Tools for synchronous (servlet-based) OpenID resource servers relying on use of Access Tokens for authorization. These come in the form of JSON Web Tokens (JWT) issued by Authorization Servers like Auth0 and Keycloak. Authorization Servers sign JWTs with private keys, resource servers then download the corresponding public keys from the Authorization Servers and validate the JWTs by verifying the signature.
Technically, this library deals with HTTP requests using the Authorization header. Example HTTP request:
GET /some/restricted/service/1
Accept: application/json
Authorization: Bearer eyJhbGciOiJIUzI1NiIsI.eyJzdWIIjoxNTE2MjM5MDIyfQ.SflKxwRJSMeKKF2QT4fwpM
where the Base64-encoded value is the token itself. For a valid token, the server could process the request and respond:
HTTP/1.1 200 OK
Content-Type: application/json
Content-Length: 1024
Alternatively, the server might return HTTP 401 Unauthorized if the token was not accepted, or HTTP 403 Forbidden if the token did not contain the enough permissions.

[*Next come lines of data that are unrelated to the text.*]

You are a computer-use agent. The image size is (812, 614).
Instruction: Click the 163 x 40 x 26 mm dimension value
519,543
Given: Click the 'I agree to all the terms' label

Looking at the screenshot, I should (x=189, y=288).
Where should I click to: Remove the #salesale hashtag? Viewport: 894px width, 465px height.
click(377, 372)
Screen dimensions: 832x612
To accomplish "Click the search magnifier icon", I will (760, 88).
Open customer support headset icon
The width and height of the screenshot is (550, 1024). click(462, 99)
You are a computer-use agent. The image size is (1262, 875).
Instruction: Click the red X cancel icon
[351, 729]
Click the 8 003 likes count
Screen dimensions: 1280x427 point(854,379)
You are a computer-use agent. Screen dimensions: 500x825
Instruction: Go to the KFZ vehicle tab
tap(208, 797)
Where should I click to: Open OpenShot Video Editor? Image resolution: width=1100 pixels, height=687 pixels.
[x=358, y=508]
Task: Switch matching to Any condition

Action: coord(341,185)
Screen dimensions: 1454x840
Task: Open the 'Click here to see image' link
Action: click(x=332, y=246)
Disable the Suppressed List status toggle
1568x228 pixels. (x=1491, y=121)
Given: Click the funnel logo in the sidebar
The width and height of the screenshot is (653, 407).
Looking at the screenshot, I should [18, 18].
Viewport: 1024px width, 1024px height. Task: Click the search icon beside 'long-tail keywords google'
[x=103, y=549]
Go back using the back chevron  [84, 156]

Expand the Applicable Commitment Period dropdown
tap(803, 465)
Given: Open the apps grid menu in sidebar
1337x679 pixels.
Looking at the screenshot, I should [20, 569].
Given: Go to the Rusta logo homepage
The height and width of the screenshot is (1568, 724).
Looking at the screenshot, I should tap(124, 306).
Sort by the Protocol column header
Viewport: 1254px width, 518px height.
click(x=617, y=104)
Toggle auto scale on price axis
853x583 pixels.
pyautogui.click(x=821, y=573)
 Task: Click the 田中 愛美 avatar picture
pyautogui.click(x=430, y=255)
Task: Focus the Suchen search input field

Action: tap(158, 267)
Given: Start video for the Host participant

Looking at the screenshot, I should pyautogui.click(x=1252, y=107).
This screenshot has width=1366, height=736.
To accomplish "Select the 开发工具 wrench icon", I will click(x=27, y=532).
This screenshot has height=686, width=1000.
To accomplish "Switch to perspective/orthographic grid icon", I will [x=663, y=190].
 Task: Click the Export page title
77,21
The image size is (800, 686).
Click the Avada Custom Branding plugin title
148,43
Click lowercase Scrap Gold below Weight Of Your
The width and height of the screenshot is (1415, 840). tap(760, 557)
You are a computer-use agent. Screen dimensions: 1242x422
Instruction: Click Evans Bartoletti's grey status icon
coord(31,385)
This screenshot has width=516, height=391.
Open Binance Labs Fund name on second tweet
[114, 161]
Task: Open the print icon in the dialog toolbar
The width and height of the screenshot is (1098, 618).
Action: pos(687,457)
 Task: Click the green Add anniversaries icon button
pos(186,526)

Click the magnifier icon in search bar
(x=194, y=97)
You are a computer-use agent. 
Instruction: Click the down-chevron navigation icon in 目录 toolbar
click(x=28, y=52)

Users of this library will benefit from:
- Robust multi-tenant JWT access-token validation
- Robust JWT access-token client
- Flexible JWT JUnit 5 test-support
- Spring Boot support for the above
In order to keep complexity (and risk) down, the library wraps existing third party libraries for low-level parsing, signature validation and authorization enforcement. Notable features:
- thread-safe sharing of keys (for signature verification) and access-tokens within each JVM
- proactive background refresh of keys and tokens
- keys and token health status (on last remote invocation)
- annotation-based token mocking with test method signature argument support
- open/closed endpoint filter, so that requests to closed endpoints can be proactively rejected before payload is unmarshalled
Async is not yet supported.
- jwt-server - for handling incoming service calls (i.e. in your backend)
- jwt-client - for making outgoing service calls (i.e. support for obtaining a token first)
- jwt-test - JUnit 5 test support.
- examples - Example projects.
See documentation contained in each folder to get started. Or skip right to the examples.
European Union Public Licence v1.2.
- 1.1.13: Support for WebClient (used in a synchronous way) in new
jwt-client-spring-cloudartifact. - 1.1.x: gRPC, eager caching, new health check tweaks
- 1.0.x: Initial release and adjustments for first use.